ДЕТСТВО: МАНТУЯ И КРЕМОНА
(70—54 гг. до н.э.)
1
Я родился 15 октября в первый консулат Помпея Великого и Марка Лициния Красса[5] в канаве близ Мантуи.
Не думаю, чтобы мать когда-нибудь простила отцу эту канаву. Она, конечно, не простила бы и мне, если бы я не удовлетворил её честолюбия, проявив склонность к наукам.
Вы спросите, а почему, собственно, в канаве? Разве мать Вергилия была проститутка, ничтожество? И был ли у него когда-нибудь отец, которого она могла бы простить?
Вот именно это и было пунктиком моей матери. В такую историю влипнешь — не отделаешься.
Правда менее драматична. Отец с матерью отправились навестить друзей в деревне Анды, как раз недалеко от Мантуи. Мать хотела отложить визит по понятным причинам, но отец настоял (почему — я не знаю), сделав уступку лишь в том, что нанял носилки. То ли тряска сделала своё дело, то ли просто пришёл мой час. Как бы то ни было, но на обратном пути отошли воды, и отец, который дома больше имел дело с овцами, нежели с женщинами, вытащил её в самое подходящее место, подальше от любопытных глаз, и выступил там в роли повивальной бабки.
Хорошо ещё, что канава была сухая. Что само по себе в это время года — чудо.
Возможно, я сейчас лишу таинственности одно предание, связанное с моим рождением, которое говорит больше о моей матери, чем обо мне. Впоследствии ей пришлось заявить (наверно, чтобы сгладить впечатление об этой истории с канавой), что на последнем месяце беременности ей приснилось, что она родила побег[6] лаврового дерева. Веточка укоренилась, разрослась и стала давать всевозможные ягоды и цветы. Но это обман, хоть он и льстит моим стихам. Если не считать неуёмной страсти к солёным огурцам (так мне сказал отец), её беременность была совершенно нормальной. Во всяком случае, она не «помнила» об этом сне очень долго.
Мои родители не очень-то ладили. Возьмите кубок родосского вина, в котором нет ничего выдающегося, кроме его названия. Облагородьте его, придав аромат арабскими специями — перцем, шафраном и корицей. Это моя мать. А теперь возьмите кубок обыкновенного домашнего масла вторичной выжимки, куда крестьянин макает хлеб. Это отец. Перемешайте. Получился их брак.
Они и внешне были совершенно разные. Мать — светлокожая, с прямым носом; отец — смуглый, словно орех, высокий и плотный, как славянин. Я взял от них обоих — отцовскую наружность (кроме его широкого носа) и материнский характер. Это объясняет, почему я похож на крестьянина, но лишён крестьянской самоуверенности.
Я был вторым из трёх сыновей. Мой старший брат Марк...
Мой старший брат. Он давно умер, его смерть — словно нож в моём боку. Марк — бледное привидение с зелёными от тины волосами, которое ухмыляется мне из полумрака. Он мой Рем[7], напоминание о древнем римском проклятии, которое уходит своими корнями слишком глубоко, чтобы его можно было искупить. Я пока не могу рассказать вам о Марке.
Третьим сыном был Гай. Он тоже уже умер, но его смерть не принесла мне ощущения вины, только горе. Он был на девять лет моложе меня и словно был обязан своей жизнью смерти другого.
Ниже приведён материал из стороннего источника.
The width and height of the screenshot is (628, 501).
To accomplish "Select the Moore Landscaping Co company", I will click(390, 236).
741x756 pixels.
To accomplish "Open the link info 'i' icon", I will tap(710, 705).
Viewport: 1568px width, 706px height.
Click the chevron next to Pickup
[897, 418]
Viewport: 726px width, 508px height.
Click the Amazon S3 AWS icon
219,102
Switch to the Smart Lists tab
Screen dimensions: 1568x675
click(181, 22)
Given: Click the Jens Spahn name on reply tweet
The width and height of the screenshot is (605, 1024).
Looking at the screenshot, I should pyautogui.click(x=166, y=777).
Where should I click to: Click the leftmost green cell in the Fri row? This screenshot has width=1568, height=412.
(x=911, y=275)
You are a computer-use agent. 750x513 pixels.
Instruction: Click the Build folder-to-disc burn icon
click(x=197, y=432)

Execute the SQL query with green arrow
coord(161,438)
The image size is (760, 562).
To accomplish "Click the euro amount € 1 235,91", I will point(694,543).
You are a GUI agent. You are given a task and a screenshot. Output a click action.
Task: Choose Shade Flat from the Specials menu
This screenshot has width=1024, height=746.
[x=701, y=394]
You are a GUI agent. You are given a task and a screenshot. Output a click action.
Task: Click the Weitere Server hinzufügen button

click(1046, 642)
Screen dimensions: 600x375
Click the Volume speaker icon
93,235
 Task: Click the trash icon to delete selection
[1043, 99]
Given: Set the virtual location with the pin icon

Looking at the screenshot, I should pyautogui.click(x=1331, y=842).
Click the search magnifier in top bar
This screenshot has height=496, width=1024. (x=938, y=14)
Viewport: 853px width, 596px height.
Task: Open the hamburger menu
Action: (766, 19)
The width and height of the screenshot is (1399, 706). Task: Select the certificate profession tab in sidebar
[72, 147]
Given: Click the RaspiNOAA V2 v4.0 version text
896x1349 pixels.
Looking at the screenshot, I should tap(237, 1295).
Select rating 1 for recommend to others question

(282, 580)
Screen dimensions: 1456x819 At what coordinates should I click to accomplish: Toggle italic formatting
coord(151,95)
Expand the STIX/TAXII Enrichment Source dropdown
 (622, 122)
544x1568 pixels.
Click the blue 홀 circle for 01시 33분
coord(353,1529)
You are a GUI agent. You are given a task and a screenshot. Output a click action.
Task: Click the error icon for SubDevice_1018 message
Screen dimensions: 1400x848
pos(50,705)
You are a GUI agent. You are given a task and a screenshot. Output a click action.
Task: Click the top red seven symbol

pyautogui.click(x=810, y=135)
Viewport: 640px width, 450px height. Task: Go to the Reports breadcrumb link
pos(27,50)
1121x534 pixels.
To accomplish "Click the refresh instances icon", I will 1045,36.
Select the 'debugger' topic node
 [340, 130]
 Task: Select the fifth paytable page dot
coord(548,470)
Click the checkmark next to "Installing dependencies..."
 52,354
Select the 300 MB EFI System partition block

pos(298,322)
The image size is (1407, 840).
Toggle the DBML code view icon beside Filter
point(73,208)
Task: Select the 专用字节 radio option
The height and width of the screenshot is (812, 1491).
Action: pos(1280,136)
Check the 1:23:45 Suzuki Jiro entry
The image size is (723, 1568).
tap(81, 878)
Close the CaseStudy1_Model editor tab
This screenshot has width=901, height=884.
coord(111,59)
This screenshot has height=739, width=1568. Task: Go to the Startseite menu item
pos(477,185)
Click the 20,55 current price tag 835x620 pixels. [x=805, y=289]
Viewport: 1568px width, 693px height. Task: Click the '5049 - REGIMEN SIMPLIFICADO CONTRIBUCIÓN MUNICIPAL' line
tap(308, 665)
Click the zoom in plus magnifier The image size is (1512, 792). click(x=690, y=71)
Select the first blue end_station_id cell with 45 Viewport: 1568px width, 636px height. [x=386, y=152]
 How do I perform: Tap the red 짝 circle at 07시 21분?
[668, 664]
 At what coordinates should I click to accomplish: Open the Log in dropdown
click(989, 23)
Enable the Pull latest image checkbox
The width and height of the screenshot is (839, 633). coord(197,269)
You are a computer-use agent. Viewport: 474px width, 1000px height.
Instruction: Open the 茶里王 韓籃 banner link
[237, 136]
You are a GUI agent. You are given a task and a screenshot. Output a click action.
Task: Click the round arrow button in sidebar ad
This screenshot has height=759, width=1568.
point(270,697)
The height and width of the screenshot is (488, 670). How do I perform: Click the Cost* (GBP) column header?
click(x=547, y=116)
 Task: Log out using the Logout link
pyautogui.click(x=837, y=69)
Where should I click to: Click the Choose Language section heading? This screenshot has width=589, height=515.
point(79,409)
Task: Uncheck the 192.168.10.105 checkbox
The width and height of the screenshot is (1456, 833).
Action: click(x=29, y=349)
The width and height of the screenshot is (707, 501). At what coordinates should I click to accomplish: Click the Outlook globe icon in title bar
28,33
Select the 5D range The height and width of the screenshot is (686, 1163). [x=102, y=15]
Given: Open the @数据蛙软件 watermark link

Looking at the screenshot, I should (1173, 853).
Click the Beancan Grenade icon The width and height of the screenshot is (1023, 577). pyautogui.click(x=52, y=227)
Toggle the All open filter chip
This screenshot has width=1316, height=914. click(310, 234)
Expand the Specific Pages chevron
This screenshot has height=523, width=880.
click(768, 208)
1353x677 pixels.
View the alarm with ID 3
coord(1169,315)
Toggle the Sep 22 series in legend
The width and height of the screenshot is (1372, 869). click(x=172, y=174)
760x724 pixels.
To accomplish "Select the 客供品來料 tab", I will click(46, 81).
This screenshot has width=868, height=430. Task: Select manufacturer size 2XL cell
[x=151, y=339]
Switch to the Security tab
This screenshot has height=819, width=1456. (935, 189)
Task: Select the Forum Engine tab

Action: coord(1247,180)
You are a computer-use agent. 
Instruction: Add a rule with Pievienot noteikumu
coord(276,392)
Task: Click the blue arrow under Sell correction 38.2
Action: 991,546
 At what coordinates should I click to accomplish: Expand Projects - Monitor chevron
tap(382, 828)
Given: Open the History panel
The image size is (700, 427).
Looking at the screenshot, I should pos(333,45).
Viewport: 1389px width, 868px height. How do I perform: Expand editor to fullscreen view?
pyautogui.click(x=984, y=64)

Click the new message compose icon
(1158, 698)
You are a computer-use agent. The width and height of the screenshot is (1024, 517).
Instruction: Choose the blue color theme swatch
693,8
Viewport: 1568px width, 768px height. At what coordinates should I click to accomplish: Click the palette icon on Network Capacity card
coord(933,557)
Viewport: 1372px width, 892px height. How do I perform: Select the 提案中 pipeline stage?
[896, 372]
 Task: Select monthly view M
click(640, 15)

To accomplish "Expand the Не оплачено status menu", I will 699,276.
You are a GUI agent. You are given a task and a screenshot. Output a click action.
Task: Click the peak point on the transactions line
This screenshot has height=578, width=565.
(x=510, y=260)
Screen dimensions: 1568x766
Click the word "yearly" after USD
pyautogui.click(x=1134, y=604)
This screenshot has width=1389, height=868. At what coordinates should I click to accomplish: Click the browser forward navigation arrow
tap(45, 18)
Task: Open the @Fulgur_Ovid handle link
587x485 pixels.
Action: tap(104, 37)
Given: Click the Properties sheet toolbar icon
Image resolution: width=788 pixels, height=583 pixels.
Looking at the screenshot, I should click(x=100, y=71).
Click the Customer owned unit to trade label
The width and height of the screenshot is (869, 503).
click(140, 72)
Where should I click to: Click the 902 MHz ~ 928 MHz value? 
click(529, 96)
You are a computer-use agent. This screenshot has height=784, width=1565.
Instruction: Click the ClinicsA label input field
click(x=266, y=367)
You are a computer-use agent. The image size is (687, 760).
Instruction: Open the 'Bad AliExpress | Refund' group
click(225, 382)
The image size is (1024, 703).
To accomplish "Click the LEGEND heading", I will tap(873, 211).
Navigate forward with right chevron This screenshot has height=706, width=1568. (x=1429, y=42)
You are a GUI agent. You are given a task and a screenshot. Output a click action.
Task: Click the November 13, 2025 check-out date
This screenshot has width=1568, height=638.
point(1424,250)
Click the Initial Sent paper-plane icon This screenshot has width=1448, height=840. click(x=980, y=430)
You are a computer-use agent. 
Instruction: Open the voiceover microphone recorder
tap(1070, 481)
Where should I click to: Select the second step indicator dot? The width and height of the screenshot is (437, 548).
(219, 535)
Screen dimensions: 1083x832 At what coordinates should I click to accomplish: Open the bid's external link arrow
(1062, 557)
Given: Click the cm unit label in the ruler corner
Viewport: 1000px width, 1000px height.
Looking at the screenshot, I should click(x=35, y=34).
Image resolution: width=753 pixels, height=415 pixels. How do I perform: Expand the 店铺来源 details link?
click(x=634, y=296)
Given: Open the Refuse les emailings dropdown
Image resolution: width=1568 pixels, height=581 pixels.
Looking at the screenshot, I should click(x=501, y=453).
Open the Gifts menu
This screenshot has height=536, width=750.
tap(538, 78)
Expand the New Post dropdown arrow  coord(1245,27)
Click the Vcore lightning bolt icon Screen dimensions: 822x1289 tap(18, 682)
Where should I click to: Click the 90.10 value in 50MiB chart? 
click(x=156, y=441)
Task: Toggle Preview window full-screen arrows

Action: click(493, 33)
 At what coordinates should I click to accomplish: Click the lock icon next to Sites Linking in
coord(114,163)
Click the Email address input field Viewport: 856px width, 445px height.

Зная отца, я легко могу в это поверить: хотя у меня самого нет сыновей, я понимаю желание увидеть себя в своих детях. Печально потерять своё подобие и остаться с тряпкой в качестве наследника.
Смерть. Вина. Печаль. Видите, как эта тёмная тропинка, напоминающая об утопленнике, уводит меня вниз? Не об этом должен думать умирающий. Прочь эти мысли!
Он отравляет меня.
Я прочёл это в его глазах перед отплытием, несмотря на то, что на его губах была улыбка.
— Это всего лишь лихорадка, Вергилий, — (Почему ипохондрики так легко относятся к чужим болезням?) — Так тебе и надо, раз ты потащился в Грецию, а мне ничего не сказал. С чего ты взял, что поэма потребует трёх лет работы, свёкла ты этакая?
Это звучит так же неискренне, как нарочита его грубоватая сердечность и эксцентричная речь. Как и многие его притягательные черты — его республиканский дух, нелюбовь к лести и, что немало, почтение к старым римским обычаям, — эта манера говорить служит самым утилитарным целям. Если Октавиан не прагматик, то, значит, пустое место.